"Obama is not 100 percent right to confront Bibi on settlements," a Clinton advisor blew back at me after my July 1 ForeignPolicy.com piece "Cut Bibi Some Slack." "He is 200 percent right!" This from a guy who had argued for years that public confrontation is not the right way to deal with Israel because it undermines the confidence that is a prerequisite for progress in the peace process.
Barack Obama himself addressed the issue in a meeting with American Jewish leaders on July 13. Asked if it were a mistake to let "sunlight" show between the United States and Israel, the U.S. president demurred, "We had no sunlight for eight years, but no progress either."
Obama's conclusion that former U.S. President George W. Bush achieved nothing by working with Israel is amazing, considering that Bush brought the father of the Israeli settler movement, Ariel Sharon, to withdraw every soldier and every settler from every square inch of Gaza in August 2005 in the largest test of the "land for peace" concept in Israeli-Palestinian history. You would think the experience of the Bush years would have led the Obama team to an opposite conclusion: If settlements had been the obstacle to peace, why did Sharon's removal of 8,000 settlers from 21 settlements lead to the rise of Hamas, thousands of Qassam rockets fired at Israel, and war instead of peace?
And they might reflect on the testimony of Elliott Abrams, who negotiated the Bush administration's compromises on the natural growth of settlements that the Obama team now disavows. "There were indeed agreements between Israel and the United States regarding the growth of Israeli settlements on the West Bank," Abrams wrote in the Wall Street Journal. "The prime minister of Israel relied on them in undertaking a wrenching political reorientation ... the removal of every single Israeli citizen, settlement and military position in Gaza. ... There was a bargained-for exchange. Mr. Sharon was determined to ... confront his former allies on Israel's right by abandoning the 'Greater Israel' position. ... He asked for our support and got it, including the agreement that we would not demand a total settlement freeze."

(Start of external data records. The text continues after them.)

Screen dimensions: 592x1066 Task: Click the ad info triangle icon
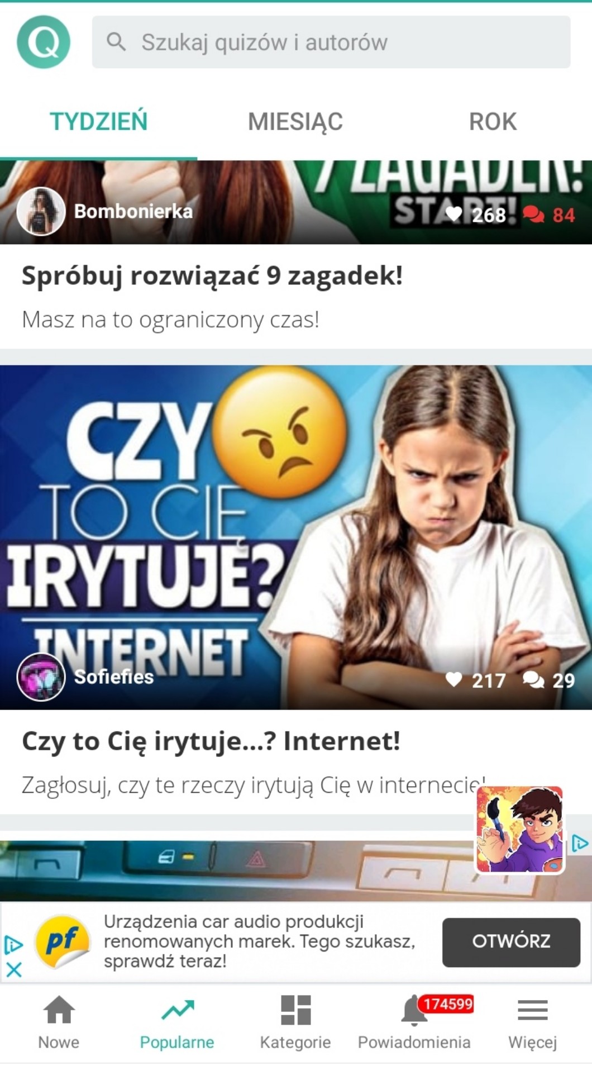click(13, 945)
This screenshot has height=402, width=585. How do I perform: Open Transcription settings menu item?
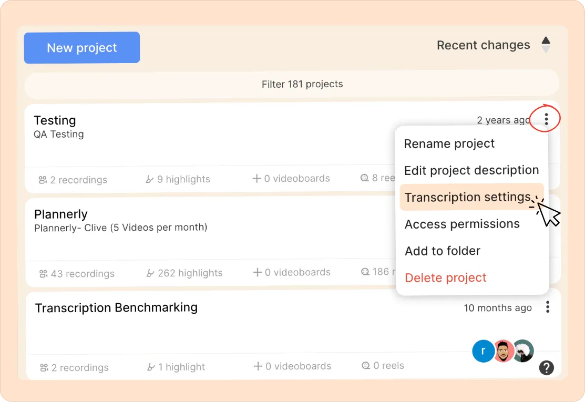[467, 197]
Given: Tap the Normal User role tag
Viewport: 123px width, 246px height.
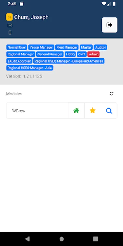Looking at the screenshot, I should pos(17,47).
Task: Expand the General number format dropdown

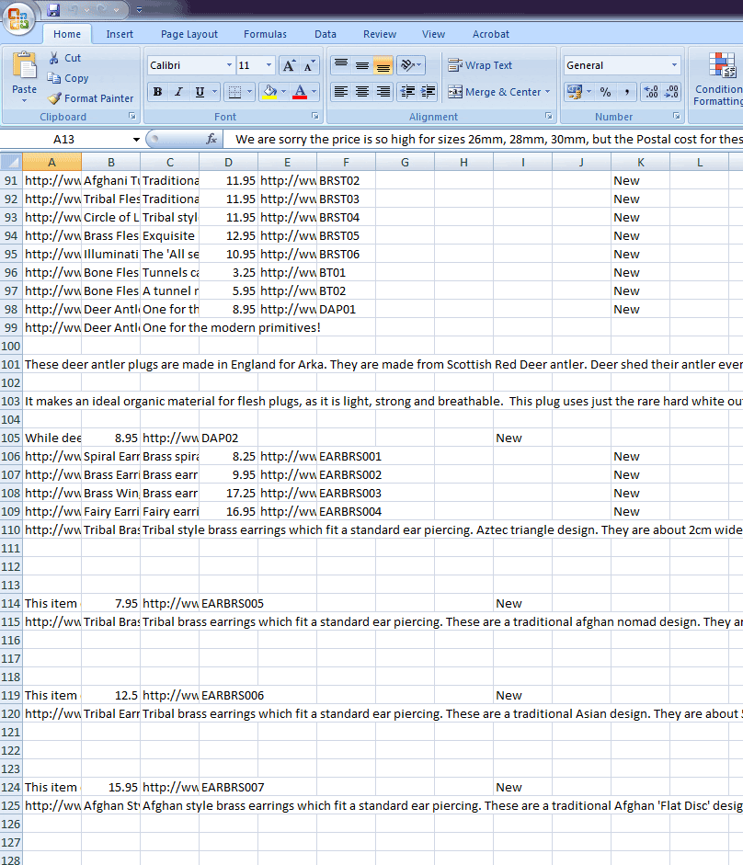Action: [674, 66]
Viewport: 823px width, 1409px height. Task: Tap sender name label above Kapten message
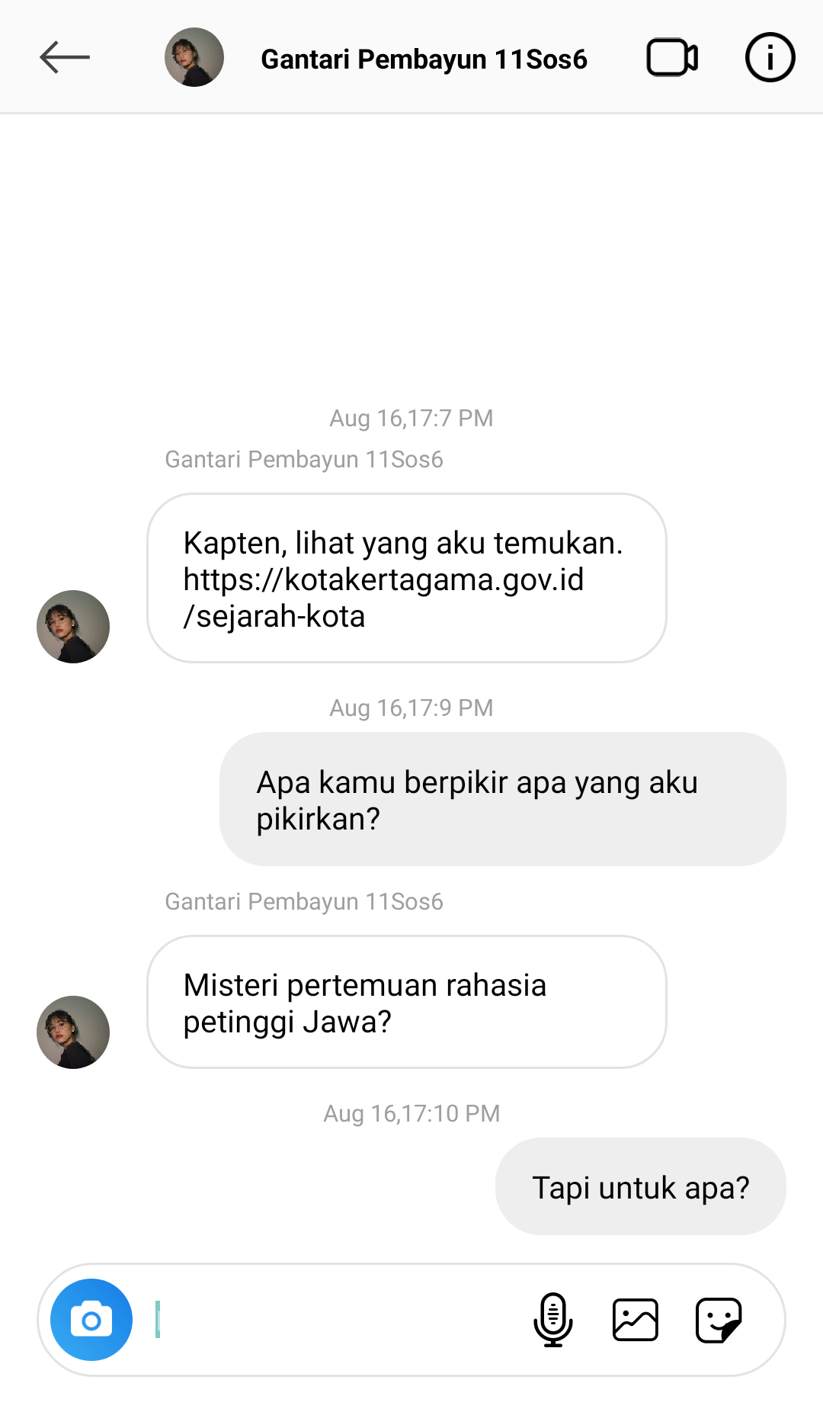(x=304, y=459)
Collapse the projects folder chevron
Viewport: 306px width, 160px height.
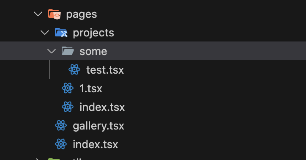[x=45, y=33]
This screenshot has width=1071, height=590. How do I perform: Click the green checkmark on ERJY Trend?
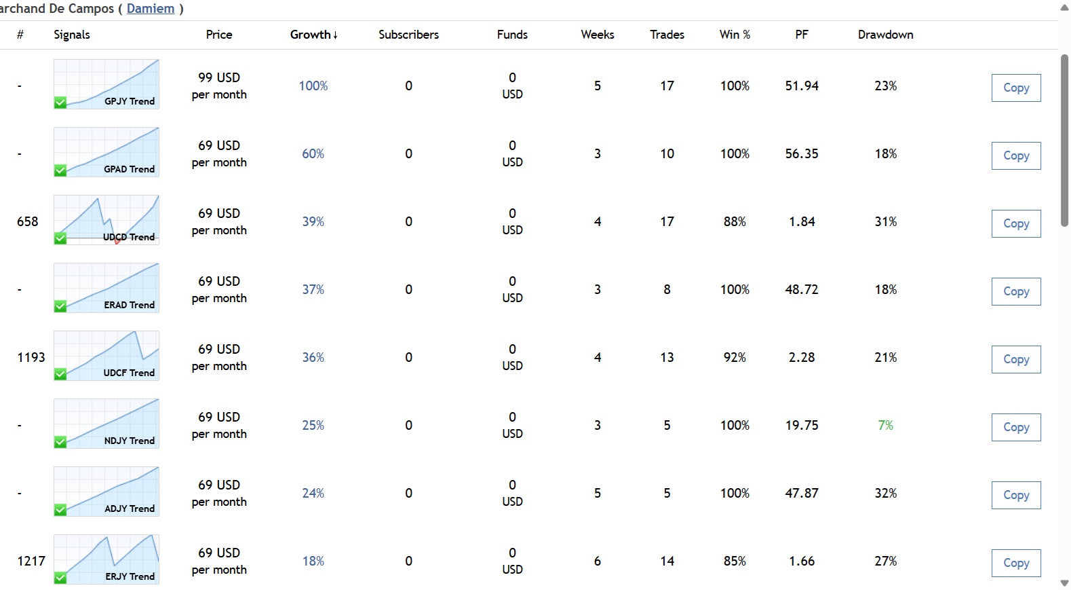click(60, 578)
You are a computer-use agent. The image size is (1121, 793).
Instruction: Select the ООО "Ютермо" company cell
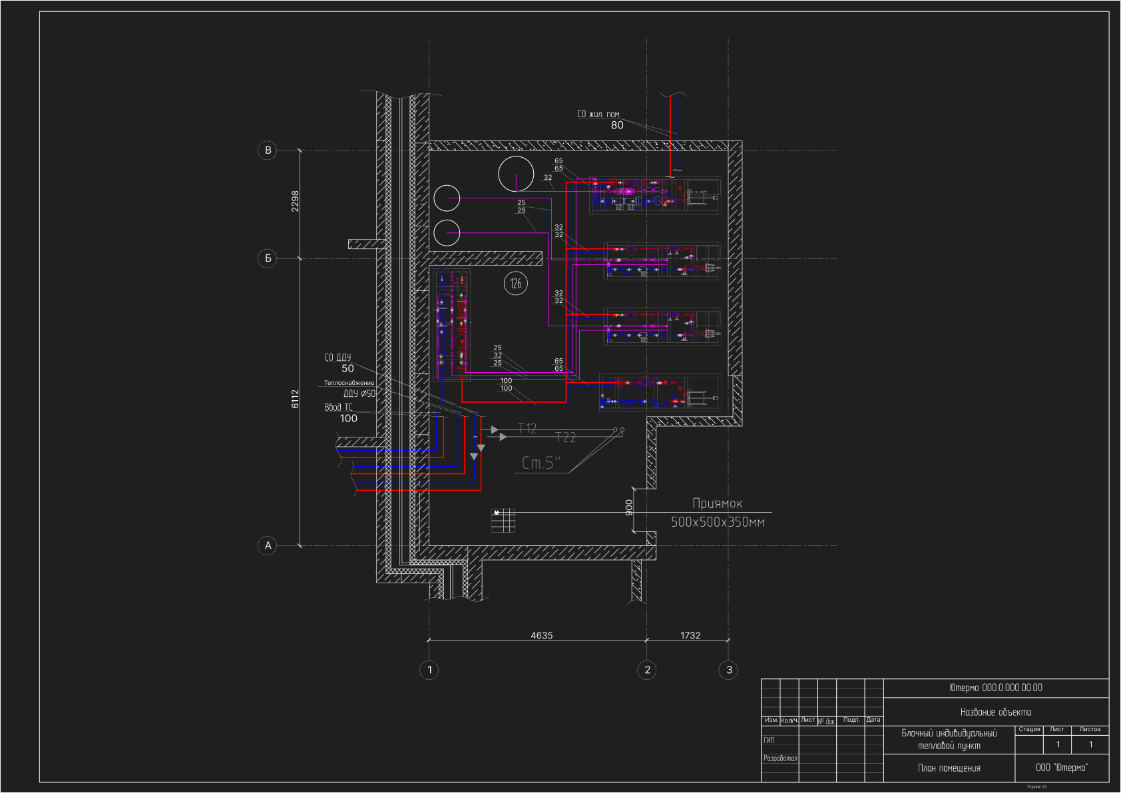tap(1061, 768)
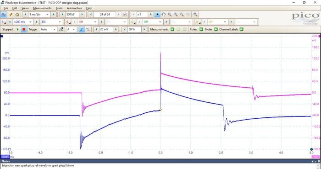Select rising edge trigger icon
Image resolution: width=321 pixels, height=169 pixels.
click(82, 29)
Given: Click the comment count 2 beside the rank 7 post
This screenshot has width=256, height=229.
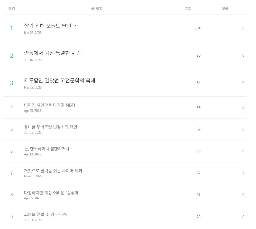Looking at the screenshot, I should 243,173.
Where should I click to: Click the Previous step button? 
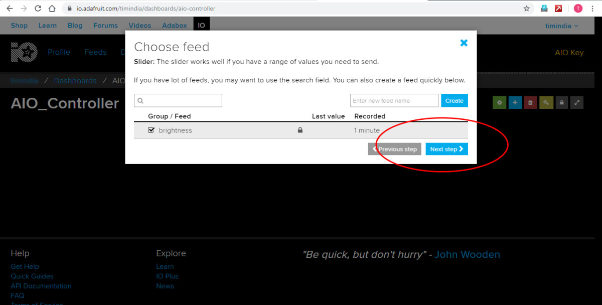pyautogui.click(x=394, y=149)
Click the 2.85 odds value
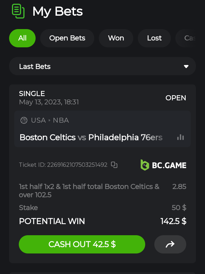This screenshot has height=274, width=205. 179,187
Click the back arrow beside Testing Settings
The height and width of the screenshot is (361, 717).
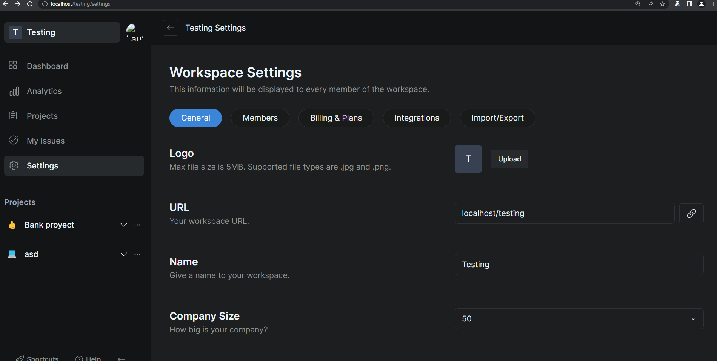coord(171,28)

And they should heed the words of Sharon's negotiator in that bargain, Dov Weisglass: "Final-status peace treaties ... will require many American guarantees and obligations, especially in respect to long-term security arrangements. Without these, it is doubtful whether an agreement can be reached. Yet if decision-makers in Israel ... discover, heaven forbid, that an American pledge is only valid as long as the president in question is in office, nobody will want such pledges."